DIRECTIVE » Reproduce verbatim the lines of the listing below, beginning with the line that contains "Click the 12:10" and continuing through the line that contains "Switch the chart", with both of those lines included.

EXERCISE DATA »

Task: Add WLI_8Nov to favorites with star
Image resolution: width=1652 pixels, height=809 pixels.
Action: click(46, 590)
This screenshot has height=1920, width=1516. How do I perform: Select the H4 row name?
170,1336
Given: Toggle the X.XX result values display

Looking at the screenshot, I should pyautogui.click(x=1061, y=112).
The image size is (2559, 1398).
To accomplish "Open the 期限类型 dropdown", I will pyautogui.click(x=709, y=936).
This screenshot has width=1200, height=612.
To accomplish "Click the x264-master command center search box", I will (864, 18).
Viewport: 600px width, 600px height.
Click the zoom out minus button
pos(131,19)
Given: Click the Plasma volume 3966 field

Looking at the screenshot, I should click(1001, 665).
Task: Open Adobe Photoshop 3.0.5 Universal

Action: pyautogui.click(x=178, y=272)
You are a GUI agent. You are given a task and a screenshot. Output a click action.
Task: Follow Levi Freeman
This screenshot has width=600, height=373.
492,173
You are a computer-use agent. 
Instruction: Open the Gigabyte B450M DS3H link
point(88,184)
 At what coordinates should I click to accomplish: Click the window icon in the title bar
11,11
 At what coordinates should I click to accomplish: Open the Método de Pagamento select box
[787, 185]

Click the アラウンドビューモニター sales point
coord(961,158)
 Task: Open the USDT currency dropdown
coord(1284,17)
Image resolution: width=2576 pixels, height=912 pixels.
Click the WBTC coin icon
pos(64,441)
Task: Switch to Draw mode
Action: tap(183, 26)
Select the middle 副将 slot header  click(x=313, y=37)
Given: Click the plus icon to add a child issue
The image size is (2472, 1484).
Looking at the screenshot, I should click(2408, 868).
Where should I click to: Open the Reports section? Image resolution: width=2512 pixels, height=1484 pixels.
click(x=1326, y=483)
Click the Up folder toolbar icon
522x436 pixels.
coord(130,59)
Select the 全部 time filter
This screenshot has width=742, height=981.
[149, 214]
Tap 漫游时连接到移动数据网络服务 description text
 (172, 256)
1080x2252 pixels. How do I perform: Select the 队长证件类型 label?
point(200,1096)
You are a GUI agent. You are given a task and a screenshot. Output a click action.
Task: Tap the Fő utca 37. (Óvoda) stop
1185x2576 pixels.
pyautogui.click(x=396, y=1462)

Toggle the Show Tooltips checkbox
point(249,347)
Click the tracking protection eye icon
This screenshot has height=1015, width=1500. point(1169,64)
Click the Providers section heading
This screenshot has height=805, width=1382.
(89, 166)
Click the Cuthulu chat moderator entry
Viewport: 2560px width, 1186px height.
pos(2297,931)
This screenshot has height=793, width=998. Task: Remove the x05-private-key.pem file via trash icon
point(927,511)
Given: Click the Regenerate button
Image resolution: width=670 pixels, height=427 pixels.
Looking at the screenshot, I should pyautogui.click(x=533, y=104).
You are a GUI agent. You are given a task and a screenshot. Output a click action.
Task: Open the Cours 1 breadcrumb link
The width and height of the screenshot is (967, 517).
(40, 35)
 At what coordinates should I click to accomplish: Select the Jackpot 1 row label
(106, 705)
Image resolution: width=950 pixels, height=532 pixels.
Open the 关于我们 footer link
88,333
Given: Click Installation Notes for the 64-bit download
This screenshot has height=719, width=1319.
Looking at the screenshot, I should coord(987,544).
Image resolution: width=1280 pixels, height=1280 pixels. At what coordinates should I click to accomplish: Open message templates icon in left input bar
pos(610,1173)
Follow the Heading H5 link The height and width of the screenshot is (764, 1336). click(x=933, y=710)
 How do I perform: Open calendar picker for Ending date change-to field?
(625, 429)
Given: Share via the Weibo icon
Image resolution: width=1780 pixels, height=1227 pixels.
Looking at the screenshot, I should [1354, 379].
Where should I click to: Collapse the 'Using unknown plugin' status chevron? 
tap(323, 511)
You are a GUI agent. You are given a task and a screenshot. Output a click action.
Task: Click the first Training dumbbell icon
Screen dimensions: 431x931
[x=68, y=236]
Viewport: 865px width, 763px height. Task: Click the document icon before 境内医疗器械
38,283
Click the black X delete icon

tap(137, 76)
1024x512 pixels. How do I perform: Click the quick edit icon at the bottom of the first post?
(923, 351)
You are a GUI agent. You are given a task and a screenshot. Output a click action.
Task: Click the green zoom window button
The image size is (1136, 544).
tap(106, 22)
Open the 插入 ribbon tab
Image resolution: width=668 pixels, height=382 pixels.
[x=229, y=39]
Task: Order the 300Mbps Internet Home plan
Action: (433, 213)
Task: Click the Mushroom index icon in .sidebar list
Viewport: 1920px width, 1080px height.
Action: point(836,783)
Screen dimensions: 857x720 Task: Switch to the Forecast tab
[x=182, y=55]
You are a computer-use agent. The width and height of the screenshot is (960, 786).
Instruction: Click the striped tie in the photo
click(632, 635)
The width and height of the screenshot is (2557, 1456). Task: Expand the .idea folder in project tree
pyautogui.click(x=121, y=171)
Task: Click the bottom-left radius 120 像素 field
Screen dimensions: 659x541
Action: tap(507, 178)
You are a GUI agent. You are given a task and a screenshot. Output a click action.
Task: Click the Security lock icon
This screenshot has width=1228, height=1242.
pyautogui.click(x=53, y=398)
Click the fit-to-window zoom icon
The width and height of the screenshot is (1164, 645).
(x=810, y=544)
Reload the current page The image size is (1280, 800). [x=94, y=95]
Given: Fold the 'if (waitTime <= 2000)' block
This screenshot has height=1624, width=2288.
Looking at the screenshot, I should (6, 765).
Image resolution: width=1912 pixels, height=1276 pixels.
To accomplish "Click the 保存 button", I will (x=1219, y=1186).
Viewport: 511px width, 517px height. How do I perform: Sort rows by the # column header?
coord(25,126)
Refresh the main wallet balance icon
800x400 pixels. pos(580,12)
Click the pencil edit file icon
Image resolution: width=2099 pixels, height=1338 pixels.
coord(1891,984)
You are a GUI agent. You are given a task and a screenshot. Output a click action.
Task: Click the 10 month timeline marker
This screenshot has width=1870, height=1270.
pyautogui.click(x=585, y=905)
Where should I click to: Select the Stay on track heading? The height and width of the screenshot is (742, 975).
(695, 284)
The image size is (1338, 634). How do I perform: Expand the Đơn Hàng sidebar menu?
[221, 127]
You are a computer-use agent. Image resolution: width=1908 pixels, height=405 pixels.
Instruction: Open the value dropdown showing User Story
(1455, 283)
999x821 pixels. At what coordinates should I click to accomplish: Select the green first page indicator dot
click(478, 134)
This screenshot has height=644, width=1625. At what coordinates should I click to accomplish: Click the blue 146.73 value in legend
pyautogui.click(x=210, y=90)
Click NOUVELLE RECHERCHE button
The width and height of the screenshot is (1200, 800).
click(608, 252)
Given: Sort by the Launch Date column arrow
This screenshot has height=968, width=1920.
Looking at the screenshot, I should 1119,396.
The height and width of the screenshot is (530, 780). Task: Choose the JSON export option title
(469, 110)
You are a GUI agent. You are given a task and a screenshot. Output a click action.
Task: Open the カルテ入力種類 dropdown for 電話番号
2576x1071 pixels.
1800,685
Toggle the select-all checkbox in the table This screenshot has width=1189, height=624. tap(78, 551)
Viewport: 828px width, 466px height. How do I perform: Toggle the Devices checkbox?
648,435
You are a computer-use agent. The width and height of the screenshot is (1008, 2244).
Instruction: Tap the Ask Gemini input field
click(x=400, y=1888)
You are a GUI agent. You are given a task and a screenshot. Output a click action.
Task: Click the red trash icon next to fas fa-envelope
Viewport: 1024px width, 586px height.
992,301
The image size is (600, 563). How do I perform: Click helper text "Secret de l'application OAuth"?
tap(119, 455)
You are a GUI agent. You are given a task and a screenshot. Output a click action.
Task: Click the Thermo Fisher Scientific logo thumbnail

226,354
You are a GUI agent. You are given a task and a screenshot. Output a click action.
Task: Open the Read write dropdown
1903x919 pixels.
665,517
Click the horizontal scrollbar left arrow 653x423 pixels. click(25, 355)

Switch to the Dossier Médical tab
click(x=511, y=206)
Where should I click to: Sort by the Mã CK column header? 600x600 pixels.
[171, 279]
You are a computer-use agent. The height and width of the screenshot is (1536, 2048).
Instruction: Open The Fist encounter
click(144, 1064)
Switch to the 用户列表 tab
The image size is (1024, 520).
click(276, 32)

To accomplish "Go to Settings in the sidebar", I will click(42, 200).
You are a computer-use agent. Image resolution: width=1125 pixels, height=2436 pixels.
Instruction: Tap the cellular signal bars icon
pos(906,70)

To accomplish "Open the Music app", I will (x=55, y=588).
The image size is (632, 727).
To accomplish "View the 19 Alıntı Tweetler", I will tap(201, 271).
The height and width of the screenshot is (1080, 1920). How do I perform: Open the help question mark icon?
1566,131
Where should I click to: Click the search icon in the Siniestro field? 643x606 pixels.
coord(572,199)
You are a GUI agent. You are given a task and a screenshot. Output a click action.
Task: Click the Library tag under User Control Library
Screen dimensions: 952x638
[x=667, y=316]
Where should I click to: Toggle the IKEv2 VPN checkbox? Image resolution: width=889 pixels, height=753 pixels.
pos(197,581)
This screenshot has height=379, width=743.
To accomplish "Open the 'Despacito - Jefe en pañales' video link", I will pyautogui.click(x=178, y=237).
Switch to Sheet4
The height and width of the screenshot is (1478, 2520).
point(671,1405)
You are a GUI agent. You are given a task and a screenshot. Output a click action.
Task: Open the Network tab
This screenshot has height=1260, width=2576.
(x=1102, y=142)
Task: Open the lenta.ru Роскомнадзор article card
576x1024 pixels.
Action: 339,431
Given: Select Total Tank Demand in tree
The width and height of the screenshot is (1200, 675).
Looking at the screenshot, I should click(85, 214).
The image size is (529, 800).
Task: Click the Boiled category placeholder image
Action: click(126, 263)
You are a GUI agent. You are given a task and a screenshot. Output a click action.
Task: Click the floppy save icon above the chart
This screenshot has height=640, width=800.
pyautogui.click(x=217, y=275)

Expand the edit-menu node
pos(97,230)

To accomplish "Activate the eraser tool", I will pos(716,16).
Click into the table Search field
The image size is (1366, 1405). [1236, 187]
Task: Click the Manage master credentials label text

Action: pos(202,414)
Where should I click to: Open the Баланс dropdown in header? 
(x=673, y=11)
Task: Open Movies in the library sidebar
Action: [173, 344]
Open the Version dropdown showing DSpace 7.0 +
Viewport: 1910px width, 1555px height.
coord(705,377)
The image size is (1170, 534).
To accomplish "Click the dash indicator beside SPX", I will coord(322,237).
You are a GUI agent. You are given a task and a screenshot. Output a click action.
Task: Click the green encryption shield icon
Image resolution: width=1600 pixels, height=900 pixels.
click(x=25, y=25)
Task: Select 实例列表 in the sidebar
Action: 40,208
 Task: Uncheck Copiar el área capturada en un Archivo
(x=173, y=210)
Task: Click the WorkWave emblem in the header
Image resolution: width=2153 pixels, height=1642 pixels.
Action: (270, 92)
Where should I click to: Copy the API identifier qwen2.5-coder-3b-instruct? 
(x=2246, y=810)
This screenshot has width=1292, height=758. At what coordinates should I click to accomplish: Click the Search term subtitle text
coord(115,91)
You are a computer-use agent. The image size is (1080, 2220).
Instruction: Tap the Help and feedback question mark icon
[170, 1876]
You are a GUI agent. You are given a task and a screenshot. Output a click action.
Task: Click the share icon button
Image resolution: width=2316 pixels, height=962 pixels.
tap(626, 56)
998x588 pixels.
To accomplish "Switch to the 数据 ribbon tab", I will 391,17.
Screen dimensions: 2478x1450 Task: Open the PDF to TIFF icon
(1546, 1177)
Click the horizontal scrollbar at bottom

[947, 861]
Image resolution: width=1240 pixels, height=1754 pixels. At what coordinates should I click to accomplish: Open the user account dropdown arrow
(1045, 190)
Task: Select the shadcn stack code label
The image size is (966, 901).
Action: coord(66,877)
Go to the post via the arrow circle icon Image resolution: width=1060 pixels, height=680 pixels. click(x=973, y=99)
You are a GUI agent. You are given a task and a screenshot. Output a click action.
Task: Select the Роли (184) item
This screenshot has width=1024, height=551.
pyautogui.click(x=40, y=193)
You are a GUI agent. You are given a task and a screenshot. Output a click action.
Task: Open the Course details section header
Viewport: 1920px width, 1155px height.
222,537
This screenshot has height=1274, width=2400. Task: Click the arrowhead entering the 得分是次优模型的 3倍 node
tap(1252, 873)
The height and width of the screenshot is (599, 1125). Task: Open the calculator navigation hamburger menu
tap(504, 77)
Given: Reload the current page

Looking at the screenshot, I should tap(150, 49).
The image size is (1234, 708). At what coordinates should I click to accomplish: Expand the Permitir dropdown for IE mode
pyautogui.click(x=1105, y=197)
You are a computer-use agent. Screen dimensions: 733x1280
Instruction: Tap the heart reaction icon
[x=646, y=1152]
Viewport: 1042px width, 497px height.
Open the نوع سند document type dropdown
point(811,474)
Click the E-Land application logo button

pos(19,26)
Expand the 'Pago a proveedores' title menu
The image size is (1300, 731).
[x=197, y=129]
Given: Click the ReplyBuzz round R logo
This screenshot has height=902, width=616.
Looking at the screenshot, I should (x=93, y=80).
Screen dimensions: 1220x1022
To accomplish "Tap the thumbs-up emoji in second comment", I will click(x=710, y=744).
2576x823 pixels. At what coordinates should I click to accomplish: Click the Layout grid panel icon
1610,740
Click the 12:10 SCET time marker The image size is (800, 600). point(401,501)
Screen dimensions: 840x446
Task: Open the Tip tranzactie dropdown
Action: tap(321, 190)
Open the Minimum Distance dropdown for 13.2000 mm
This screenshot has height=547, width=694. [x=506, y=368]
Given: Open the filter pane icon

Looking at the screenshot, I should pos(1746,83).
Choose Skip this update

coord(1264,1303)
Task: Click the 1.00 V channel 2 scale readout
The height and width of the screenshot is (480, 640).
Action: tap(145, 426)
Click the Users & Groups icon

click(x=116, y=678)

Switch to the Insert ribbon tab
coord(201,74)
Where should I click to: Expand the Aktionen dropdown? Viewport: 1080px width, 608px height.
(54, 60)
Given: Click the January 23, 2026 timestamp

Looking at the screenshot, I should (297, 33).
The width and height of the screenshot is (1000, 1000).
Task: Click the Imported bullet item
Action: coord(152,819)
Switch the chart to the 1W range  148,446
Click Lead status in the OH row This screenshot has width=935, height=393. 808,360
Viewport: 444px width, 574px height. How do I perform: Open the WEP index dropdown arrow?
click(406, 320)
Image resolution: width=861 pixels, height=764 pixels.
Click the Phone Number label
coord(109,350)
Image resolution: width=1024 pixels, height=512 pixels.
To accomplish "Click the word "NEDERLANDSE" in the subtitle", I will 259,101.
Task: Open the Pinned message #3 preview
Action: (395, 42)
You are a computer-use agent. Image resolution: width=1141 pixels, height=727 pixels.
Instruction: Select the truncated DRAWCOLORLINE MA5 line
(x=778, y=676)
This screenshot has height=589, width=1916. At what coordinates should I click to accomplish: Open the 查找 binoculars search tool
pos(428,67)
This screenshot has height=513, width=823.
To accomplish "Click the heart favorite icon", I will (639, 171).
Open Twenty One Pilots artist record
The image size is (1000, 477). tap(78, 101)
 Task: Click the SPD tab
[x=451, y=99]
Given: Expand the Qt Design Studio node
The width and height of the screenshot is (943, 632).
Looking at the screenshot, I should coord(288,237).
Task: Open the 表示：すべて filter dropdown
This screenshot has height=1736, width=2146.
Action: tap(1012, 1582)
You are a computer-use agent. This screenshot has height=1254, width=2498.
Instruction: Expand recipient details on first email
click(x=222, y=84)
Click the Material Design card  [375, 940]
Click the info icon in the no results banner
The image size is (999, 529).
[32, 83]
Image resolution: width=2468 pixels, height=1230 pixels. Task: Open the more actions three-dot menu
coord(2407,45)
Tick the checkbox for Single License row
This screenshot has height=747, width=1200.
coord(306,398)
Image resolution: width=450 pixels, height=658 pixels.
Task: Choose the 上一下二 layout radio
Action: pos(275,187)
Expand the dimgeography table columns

CORRECT RESULT »
Click the 12:10 SCET time marker The image size is (800, 600). point(401,501)
Screen dimensions: 840x446
Task: Open the Tip tranzactie dropdown
Action: tap(321, 190)
Open the Minimum Distance dropdown for 13.2000 mm
This screenshot has height=547, width=694. [x=506, y=368]
Given: Open the filter pane icon

Looking at the screenshot, I should pos(1746,83).
Choose Skip this update

coord(1264,1303)
Task: Click the 1.00 V channel 2 scale readout
The height and width of the screenshot is (480, 640).
Action: tap(145, 426)
Click the Users & Groups icon

click(x=116, y=678)

Switch to the Insert ribbon tab
coord(201,74)
Where should I click to: Expand the Aktionen dropdown? Viewport: 1080px width, 608px height.
(54, 60)
Given: Click the January 23, 2026 timestamp

Looking at the screenshot, I should (297, 33).
The width and height of the screenshot is (1000, 1000).
Task: Click the Imported bullet item
Action: coord(152,819)
Switch the chart to the 1W range  148,446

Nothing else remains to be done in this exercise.